=== Recorded data ===

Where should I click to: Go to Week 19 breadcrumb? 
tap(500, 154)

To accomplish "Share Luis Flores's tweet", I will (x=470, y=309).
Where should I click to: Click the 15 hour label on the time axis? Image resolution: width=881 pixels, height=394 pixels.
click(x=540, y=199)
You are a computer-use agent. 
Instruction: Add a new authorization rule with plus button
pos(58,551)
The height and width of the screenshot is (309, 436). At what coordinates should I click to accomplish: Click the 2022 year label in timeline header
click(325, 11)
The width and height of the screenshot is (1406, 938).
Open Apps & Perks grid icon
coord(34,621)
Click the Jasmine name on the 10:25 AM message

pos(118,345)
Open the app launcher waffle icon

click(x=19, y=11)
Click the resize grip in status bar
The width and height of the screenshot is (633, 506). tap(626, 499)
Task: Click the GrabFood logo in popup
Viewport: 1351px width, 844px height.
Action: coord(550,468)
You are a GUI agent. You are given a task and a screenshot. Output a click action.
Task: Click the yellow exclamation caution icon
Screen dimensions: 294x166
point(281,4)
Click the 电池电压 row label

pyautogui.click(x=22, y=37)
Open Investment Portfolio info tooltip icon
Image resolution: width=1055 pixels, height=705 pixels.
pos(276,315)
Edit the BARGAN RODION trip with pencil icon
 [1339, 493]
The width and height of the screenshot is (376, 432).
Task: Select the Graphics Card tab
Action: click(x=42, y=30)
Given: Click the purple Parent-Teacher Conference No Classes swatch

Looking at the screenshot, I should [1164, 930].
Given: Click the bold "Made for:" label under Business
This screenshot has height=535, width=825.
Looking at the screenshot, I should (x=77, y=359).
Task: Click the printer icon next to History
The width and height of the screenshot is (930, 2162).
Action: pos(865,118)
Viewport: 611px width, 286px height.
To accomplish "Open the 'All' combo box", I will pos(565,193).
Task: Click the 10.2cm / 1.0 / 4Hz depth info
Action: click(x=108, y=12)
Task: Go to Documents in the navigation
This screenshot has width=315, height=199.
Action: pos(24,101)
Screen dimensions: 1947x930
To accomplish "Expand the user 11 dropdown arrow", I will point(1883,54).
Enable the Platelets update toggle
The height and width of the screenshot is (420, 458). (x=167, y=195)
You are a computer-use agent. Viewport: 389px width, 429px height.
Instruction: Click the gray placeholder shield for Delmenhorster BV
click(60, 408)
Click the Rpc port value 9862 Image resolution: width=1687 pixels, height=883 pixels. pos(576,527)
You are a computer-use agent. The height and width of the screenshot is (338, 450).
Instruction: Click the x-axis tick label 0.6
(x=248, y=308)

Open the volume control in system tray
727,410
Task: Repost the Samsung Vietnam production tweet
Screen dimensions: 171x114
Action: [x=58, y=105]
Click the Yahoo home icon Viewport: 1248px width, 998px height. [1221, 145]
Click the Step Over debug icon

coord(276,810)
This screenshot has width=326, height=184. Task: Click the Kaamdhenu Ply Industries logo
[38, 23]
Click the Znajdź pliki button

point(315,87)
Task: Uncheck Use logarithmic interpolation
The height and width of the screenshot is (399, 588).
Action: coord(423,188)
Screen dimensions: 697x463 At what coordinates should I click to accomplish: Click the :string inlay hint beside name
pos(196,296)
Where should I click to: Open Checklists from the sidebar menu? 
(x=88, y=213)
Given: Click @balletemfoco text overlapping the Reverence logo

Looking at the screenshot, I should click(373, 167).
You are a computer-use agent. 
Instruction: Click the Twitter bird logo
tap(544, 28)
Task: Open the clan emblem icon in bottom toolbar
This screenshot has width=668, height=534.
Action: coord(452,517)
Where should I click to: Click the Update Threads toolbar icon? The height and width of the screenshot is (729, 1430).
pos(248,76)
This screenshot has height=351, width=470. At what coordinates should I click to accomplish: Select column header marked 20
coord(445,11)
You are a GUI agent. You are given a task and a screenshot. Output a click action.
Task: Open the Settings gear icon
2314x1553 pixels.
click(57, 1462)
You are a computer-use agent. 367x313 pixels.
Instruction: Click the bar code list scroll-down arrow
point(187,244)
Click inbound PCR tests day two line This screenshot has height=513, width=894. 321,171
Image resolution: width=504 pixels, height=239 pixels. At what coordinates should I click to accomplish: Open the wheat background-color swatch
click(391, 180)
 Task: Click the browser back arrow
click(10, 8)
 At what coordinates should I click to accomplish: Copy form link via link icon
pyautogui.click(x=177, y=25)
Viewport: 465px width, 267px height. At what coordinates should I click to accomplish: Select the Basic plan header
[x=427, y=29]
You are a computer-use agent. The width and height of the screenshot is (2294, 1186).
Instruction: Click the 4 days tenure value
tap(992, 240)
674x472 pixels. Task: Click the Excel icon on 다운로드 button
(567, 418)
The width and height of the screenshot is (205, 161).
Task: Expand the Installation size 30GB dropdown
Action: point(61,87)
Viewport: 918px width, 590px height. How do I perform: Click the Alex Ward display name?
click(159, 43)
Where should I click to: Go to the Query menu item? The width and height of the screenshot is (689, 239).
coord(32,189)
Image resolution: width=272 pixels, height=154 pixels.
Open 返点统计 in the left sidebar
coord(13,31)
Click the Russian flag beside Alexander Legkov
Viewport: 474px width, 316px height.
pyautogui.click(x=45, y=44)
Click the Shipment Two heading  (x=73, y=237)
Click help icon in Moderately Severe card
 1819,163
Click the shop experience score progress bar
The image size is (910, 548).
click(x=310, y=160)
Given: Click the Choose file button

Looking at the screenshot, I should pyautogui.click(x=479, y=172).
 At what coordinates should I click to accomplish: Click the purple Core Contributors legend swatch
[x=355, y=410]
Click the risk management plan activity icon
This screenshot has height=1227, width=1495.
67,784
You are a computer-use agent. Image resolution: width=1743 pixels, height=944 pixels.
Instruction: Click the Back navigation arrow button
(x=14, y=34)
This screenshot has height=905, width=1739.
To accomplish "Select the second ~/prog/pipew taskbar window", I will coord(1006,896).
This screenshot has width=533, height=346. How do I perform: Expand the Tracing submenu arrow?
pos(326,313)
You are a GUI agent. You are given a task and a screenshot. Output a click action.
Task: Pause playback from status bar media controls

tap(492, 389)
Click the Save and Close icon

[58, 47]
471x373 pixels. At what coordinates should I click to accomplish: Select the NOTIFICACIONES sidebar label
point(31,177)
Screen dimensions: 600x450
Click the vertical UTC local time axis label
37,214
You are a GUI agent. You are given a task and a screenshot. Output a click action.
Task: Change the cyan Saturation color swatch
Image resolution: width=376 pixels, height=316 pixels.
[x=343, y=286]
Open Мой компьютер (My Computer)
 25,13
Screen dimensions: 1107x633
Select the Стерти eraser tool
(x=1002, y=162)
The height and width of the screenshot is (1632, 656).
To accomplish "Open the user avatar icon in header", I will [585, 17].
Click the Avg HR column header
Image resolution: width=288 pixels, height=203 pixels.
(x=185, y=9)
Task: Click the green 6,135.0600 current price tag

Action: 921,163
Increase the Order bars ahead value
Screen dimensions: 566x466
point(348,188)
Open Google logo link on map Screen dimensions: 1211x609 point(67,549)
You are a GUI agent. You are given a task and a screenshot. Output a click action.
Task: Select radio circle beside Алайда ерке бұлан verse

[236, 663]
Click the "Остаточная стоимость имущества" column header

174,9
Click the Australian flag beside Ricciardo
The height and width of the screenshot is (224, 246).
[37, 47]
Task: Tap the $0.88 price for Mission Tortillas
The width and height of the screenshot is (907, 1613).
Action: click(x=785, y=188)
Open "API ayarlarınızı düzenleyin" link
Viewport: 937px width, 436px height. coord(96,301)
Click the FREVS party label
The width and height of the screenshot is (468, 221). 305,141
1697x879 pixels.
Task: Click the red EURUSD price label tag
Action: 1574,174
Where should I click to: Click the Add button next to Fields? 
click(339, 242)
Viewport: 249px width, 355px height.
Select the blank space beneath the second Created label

===

Output the lines from the one with "Enable the Platelets update toggle" to the one with "click(60, 408)", both included, copying them exactly.

# [Answer]
Enable the Platelets update toggle
The height and width of the screenshot is (420, 458). (x=167, y=195)
You are a computer-use agent. Viewport: 389px width, 429px height.
Instruction: Click the gray placeholder shield for Delmenhorster BV
click(60, 408)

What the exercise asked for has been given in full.